O ex-presidente Lula tem atuado no sentido de evitar as fricções comuns às pré-campanhas eleitorais, resgatar suas velhas alianças regionais e fugir ao confronto com eventuais adversários, tanto o presidente Bolsonaro quanto seus concorrentes de oposição, principalmente Ciro Gomes (PDT) e o próprio Sergio Moro (Podemos). O petista fatura o recall de ex-presidente da República que deixou o governo com uma taxa de crescimento da ordem de 8% do PIB, altos índices de popularidade e ainda conseguiu eleger sua sucessora, a ex-presidente Dilma Rousseff, que, na campanha eleitoral, era comparada a um “poste de saias”. A vida de Lula somente se complicou após deixar o poder, com o escândalo do Petrolão, investigado pela Operação Lava-jato, em cujo inquérito foi arrolado, e devido ao fracasso econômico e ao isolamento político do governo Dilma, depois da reeleição, em 2014.
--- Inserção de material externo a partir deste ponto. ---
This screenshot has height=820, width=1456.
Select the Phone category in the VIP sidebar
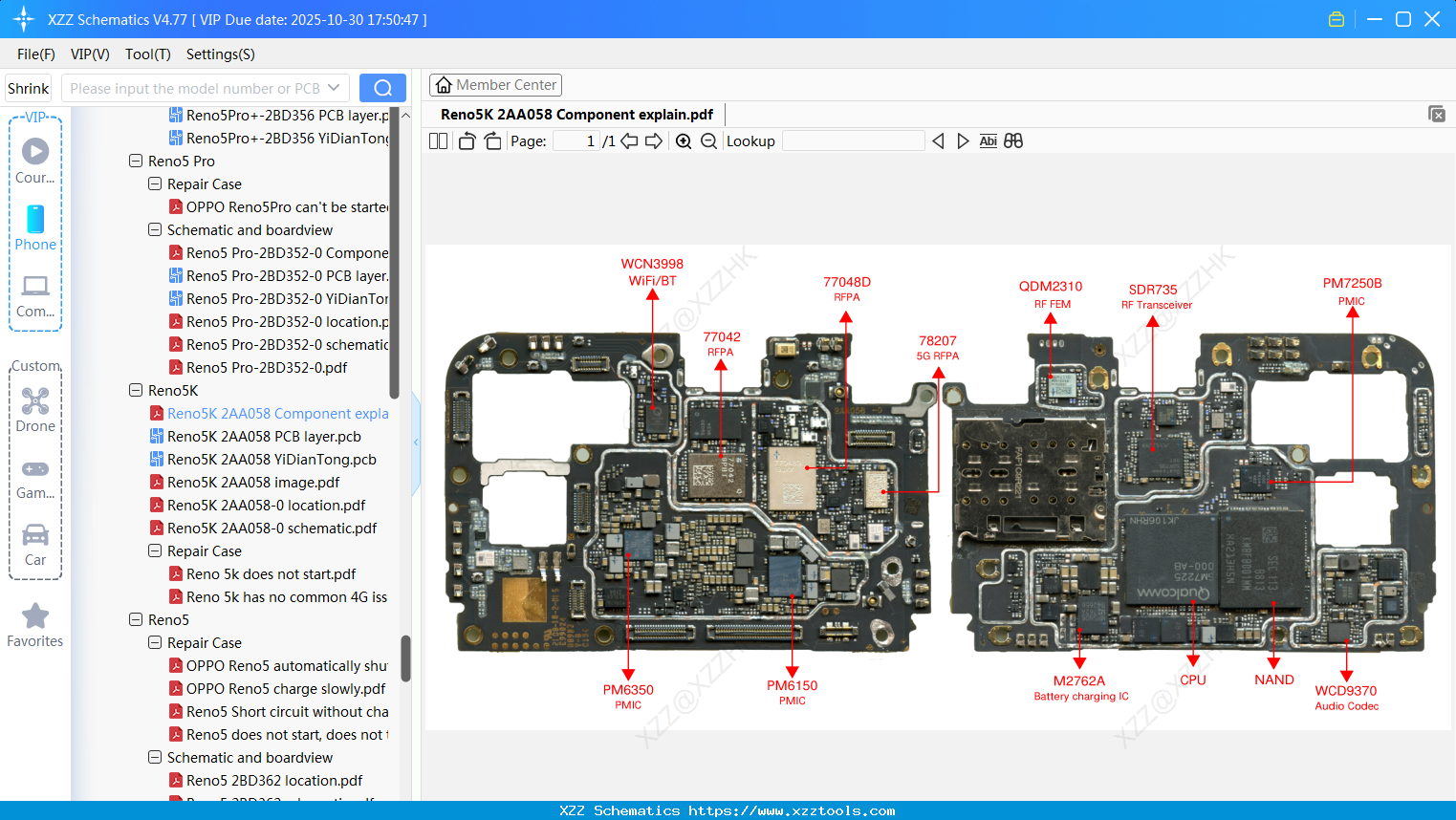[x=35, y=229]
De certa forma, a pré-candidatura de Lula é marcada por esses acontecimentos, ou seja, isso explica muita coisa, da busca aos velhos aliados do MDB e do Centrão ao distanciamento em relação à ex-presidente Dilma, que está quieta no seu canto, em Porto Alegre. Em torno de Lula formou-se uma frente de esquerda, nucleada por PT, PSB e PCdoB, os partidos da antiga Frente Popular. Com as mudanças ocorridas na legislação partidária, o PT tenta viabilizar uma federação de esquerda nos moldes da Frente Ampla Uruguaia, que é o mais bem-sucedido e perene bloco de alianças políticas de esquerda do Cone Sul, integrado à época por comunistas, socialistas, democrata-cristãos e dissidentes dos partidos Colorado e Nacional.
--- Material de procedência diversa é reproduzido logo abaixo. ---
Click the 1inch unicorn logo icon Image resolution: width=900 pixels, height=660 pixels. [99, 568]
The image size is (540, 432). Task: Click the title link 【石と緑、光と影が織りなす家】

Fundada em 1971, em torno da candidatura de Líber Seregni à presidência uruguaia, a frente foi posta na ilegalidade com o golpe de Estado de junho de 1973, inclusive com a prisão de seu candidato. Com seus principais líderes no exílio, a frente foi mantida, mesmo na clandestinidade, emergindo como força hegemônica no Uruguai em 2004, com a eleição do presidente Tabaré Vázquez; José Mujica, em 2009; e, novamente, Tabaré Vázquez, em 2014. Após 15 anos no poder, a esquerda foi derrotada por Luís Lacalle Pou, do tradicional Partido Nacional, que governa o Uruguai desde 2020.
Para entender a lógica da pré-candidatura de Lula, é preciso levar em conta as lideranças e os militantes petistas que não se envolveram com os escândalos dos governos Lula e Dilma, ou seja, a ala esquerda da legenda, que, depois da Lava-Jato, passou a ter hegemonia nas suas decisões. Esses setores são contrários à ampliação das alianças ao centro, querem reverter a reforma trabalhista e defendem um programa econômico desenvolvimentista. Vem daí a resistência pública à presença do ex-governador tucano Geraldo Alckmin na chapa de Lula, como seu candidato a vice, bem como a defesa intransigente da candidatura do ex-prefeito de São Paulo Fernando Haddad ao Palácio dos Bandeirantes.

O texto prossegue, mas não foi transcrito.